Secondly, there is a massive portfolio relocation among institutional investors. Only a few years ago, government securities paid more than 14% annually and fixed income returns were enough for pension funds and other institutions to meet liabilities, but, now, with negative rates for the real, there is a colossal relocation from fixed income to equity portfolios. Besides that, XP Investimentos has flooded Brazil with retail investment options that were unthinkable just a decade ago, from distributing venture capital funds to REITs.

As already mentioned, domestic investors are key. Differently than foreigners who avoided local risk by focusing their exposure in traditional industries companies, Brazilians are familiar with local names and dynamics and are willing to invest in the companies with which they already have a customer/consumer relationship. Along with that, foreign investors create volatility, which is not the case for local players who often don’t have the option to pull capital to allocate elsewhere.

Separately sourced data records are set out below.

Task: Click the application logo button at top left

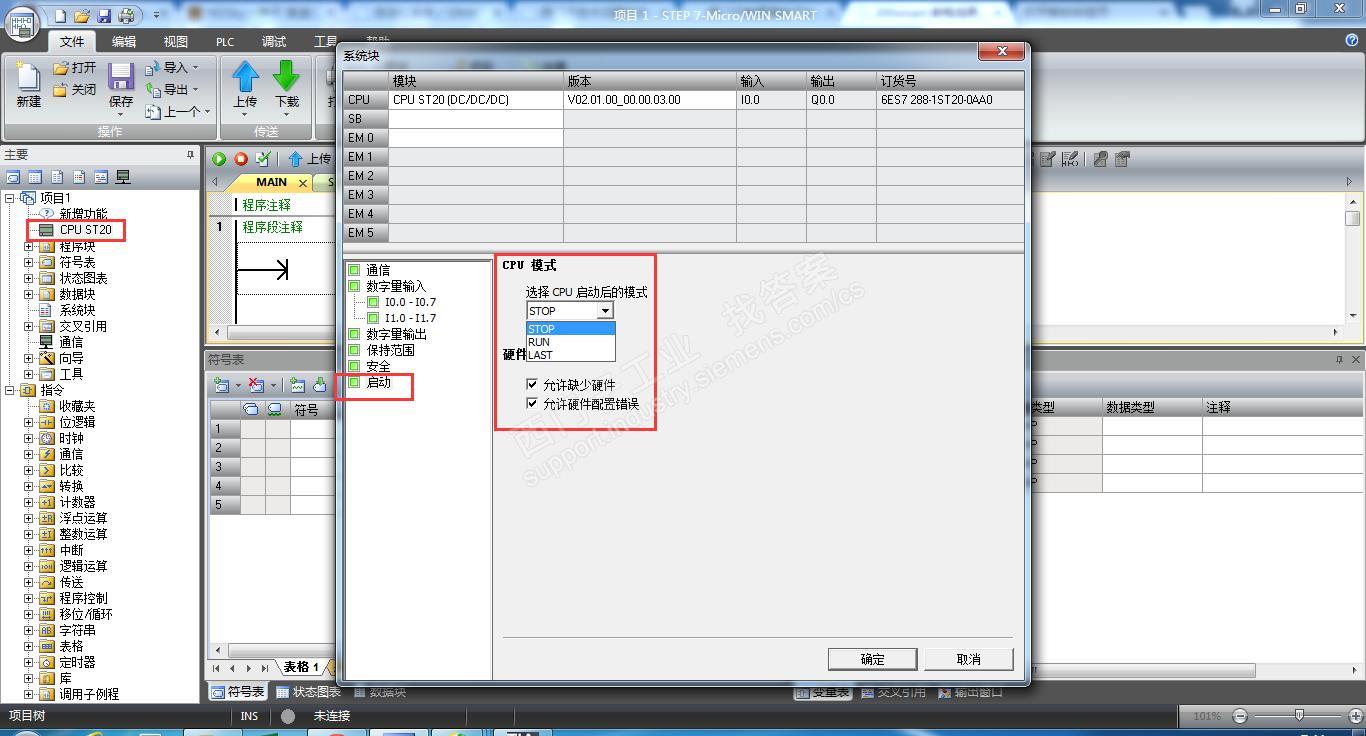Action: tap(22, 23)
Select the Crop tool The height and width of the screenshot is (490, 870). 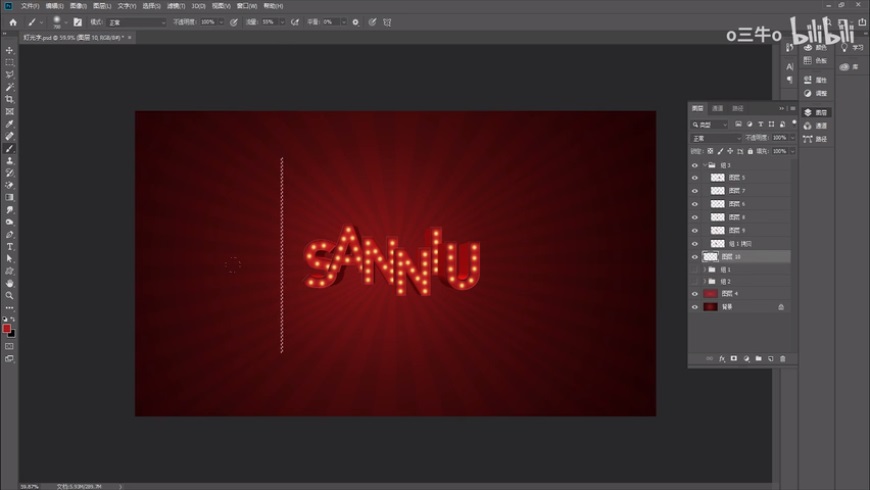[10, 99]
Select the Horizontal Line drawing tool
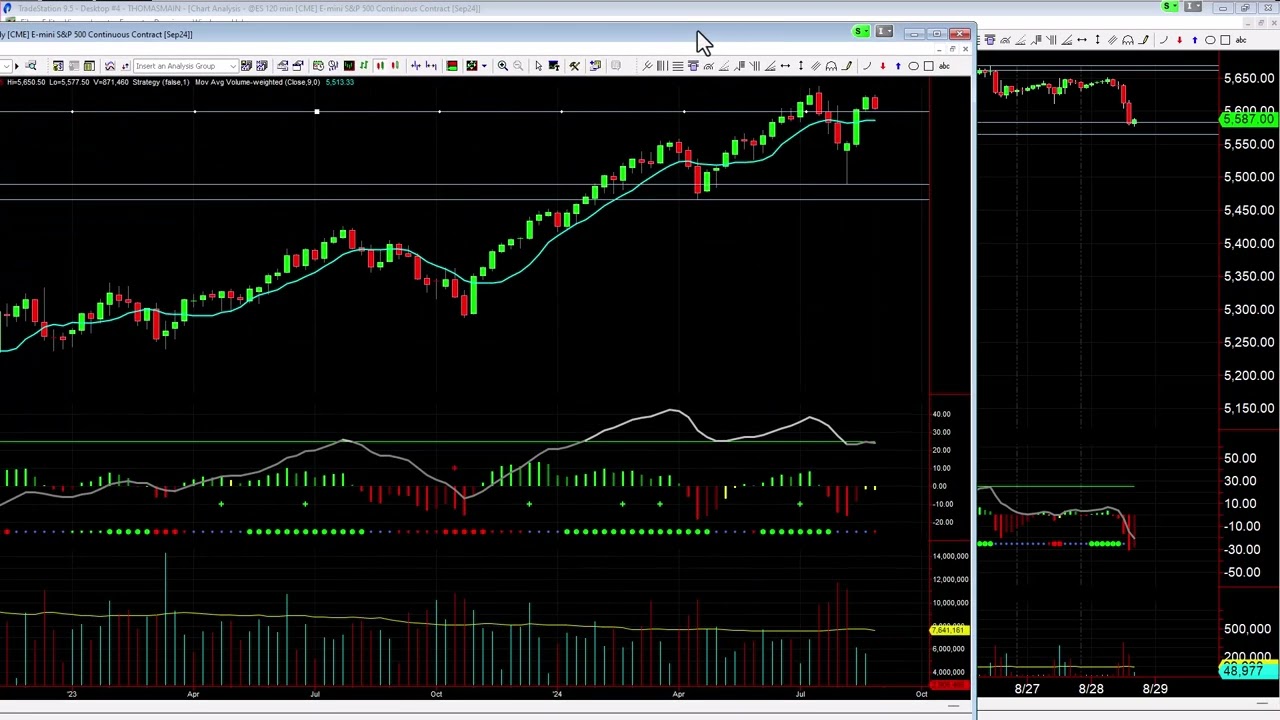 click(x=678, y=65)
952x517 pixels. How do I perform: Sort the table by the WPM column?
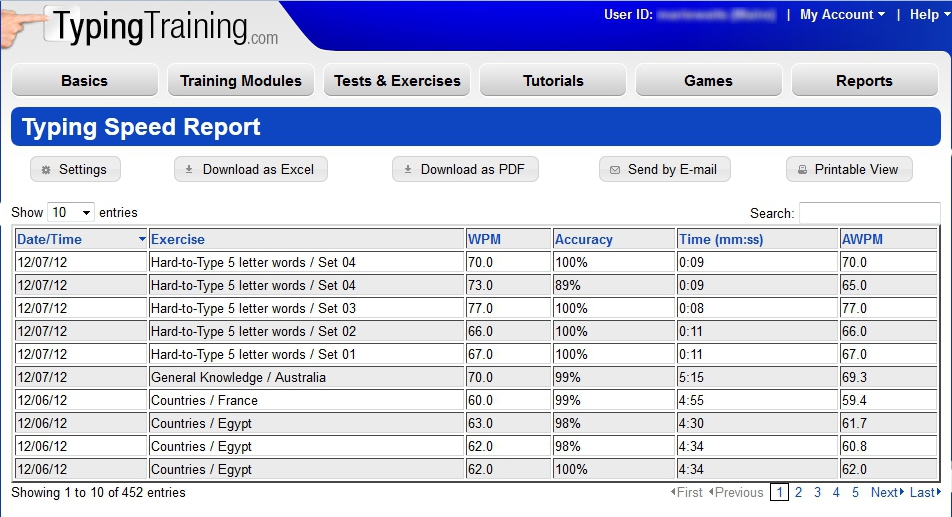coord(480,240)
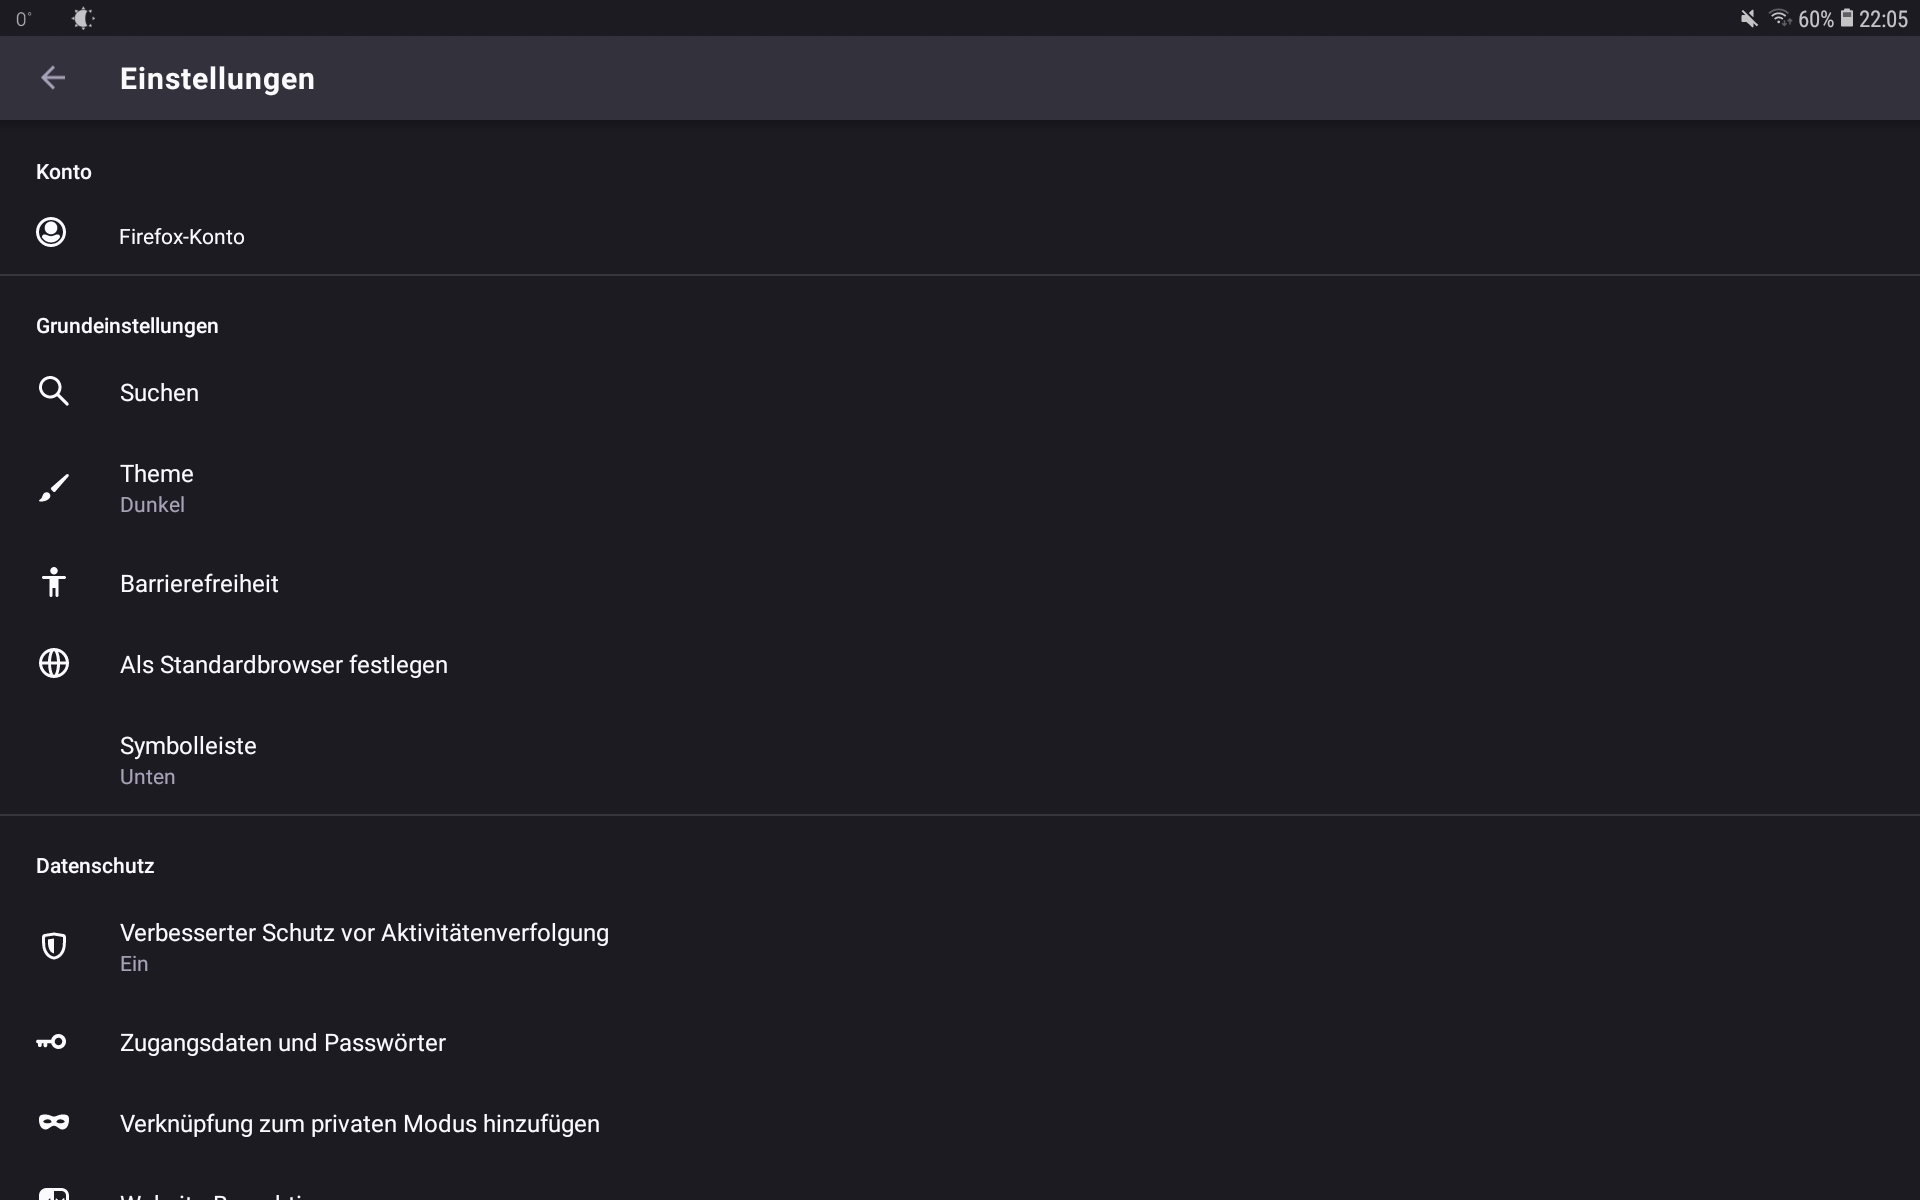Open Theme setting showing Dunkel
1920x1200 pixels.
(x=157, y=488)
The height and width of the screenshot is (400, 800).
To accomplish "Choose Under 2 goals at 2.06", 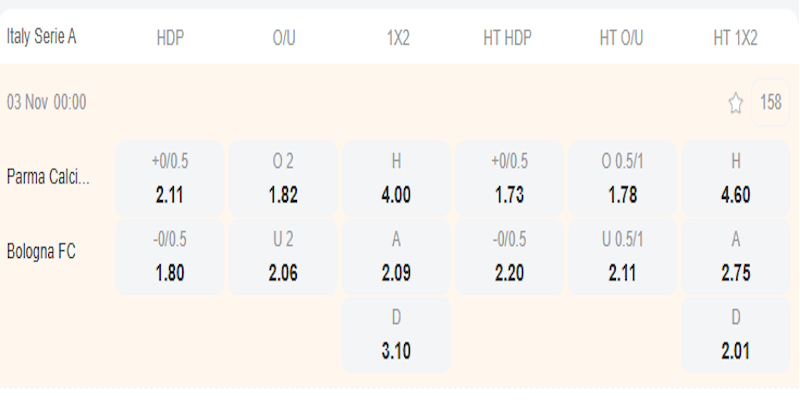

All of these factors created the right environment for internet and software companies to seek their fortunes in the local stock exchange. In 2020, there are at least seven startups that have gone public  or have filed for an IPO, more than three times higher than the previous 10 years:

  • Mosaico
  • LocaWeb
  • Boa Vista
  • Enjoei.com.br
  • Meliuz
  • Wine
  • Housi

Ranging from credit score platforms to online wine sales, not only are their debuts unprecedented, it is the first time that cash-burning companies with net profit losses are filing for IPO, and some of them have yearly revenues of only $10-$20 million.

A short-term boom with long-term consequences

There are obviously headwinds to the heated local capital market.

The most significant one is a 12% GDP deficit given aggressive coronavirus stimulus packages. The debt/GDP ratio could surpass 100%, and in a scenario where rates have to be raised to fight inflation, the debt burden will be quite high. There is an urgent need to pass structural fiscal reforms in order to avoid breaking a constitutionally imposed fiscal ceiling by 2021, but given the municipal elections in Q4 2020, disagreements among members of the ruling coalition and an upcoming presidential election in 2022, there is a chance no significant fiscal reform will be made in the near future, which could be disastrous.

Thus, the capital market boom might be temporary, but the emergence of a new economy in Brazil supported by new local investors and new players is a trend that has been building up for some time. This transition was already prone to happen sooner or later, and the current environment just fast-forwarded the development of the local stock market and opened up space for domestic growth companies.

On the other hand, as this trend was artificially pushed forward, it is necessary to assess if the journey going forward will be consistent or choppy. Are the new retail investors here to stay, or are they just testing a new opportunity in the market? How would they behave in a shock? In a scenario of higher rates, would capital aggressively change back to fixed income? Will the international investor be attracted to the new IPOs, which are a bargain in local currency? How significant and soon will a fiscal reform be passed? These are just a few questions that should be in the investors’ mind when assessing opportunities in the country going forward.